HCSEC-2021-31 - Nomad QEMU Task Driver Allowed Paths Bypass with Job Args

Bulletin ID: HCSEC-2021-31
Affected Products / Versions: Nomad and Nomad Enterprise up to 1.0.13, 1.1.7, and 1.2.0; fixed in 1.0.14, 1.1.8, and 1.2.1.
Publication Date: November 22, 2021

Summary
Nomad and Nomad Enterprise (“Nomad”), with the QEMU task driver enabled, allowed authenticated users with job submission capabilities to bypass the configured allowed paths for images. This vulnerability, CVE-2021-43415, was fixed in Nomad 1.0.14, 1.1.8, and 1.2.1.

Background
Nomad provides first-class support for the QEMU task driver to run virtual machines, which has a client agent configuration option to restrict the allowed image paths that can be used in a job, preventing arbitrary access to the underlying host filesystem.

Details
An external party reported that a Nomad job using the QEMU task driver could be crafted to bypass intended restrictions on the source of the image on the host by using QEMUs -drive CLI flag as an argument in the submitted job.
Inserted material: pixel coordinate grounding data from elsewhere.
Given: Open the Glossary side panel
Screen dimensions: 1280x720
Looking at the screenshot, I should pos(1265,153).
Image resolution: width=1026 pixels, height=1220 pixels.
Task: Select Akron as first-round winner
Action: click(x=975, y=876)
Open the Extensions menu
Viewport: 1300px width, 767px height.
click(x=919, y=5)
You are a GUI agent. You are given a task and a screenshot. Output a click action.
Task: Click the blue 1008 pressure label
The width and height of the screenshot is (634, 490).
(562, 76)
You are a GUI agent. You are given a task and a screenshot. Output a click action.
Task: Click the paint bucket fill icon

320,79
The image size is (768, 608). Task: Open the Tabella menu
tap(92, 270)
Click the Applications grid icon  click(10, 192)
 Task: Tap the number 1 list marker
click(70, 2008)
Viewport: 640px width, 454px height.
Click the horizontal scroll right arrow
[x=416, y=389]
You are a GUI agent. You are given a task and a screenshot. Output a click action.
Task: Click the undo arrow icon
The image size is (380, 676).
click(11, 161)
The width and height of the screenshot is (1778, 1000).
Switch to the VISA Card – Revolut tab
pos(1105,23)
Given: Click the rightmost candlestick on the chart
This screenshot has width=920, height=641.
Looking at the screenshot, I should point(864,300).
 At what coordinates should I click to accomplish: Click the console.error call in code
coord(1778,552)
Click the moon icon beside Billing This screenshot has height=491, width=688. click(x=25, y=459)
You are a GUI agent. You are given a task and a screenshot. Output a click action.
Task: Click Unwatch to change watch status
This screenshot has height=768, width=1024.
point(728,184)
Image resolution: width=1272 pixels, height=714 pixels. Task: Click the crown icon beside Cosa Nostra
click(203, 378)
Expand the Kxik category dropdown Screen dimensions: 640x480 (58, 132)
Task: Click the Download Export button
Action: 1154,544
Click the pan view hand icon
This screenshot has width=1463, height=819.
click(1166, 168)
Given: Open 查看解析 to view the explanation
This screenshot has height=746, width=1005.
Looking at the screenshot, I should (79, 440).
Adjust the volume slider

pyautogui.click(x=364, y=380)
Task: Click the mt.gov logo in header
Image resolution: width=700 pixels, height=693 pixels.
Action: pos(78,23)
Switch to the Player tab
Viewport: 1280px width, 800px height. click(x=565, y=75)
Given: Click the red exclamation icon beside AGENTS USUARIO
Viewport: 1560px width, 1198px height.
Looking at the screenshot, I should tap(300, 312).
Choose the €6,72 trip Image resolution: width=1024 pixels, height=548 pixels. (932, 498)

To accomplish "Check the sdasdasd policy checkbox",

On investigation, the issue described was found to present possible additional exposure, as the QEMU task driver’s args may facilitate further access to resources on the host. To address this, Nomad’s QEMU task driver configuration logic has been modified to provide an operator with increased control over access to host resources, restricting the QEMU CLI flags available to a job submitter with a new args_allowlist option.

Remediation
Customers using Nomad’s QEMU task driver should evaluate the risk associated with this issue and consider upgrading to Nomad or Nomad Enterprise 1.0.14, 1.1.8, and 1.2.1, or newer. Please refer to Upgrading Nomad for general guidance and version-specific upgrade notes.

After upgrading, operators will need to configure client agents with the new args_allowlist option, permitting only the QEMU CLI flags necessary for their environment. For example:

plugin "qemu" {
  config {
    image_paths = ["/mnt/image/paths"]
    args_allowlist = ["-drive", "-usbdevice"]
  }
}

Alternatively, the QEMU task driver may be disabled using the the following client agent configuration snippet:

plugin "qemu" {
enabled = false
}

Acknowledgement
This issue was identified by an external party who reported it to HashiCorp.

We deeply appreciate any effort to coordinate disclosure of security vulnerabilities. For information about security at HashiCorp and the reporting of security vulnerabilities, please see Security at HashiCorp.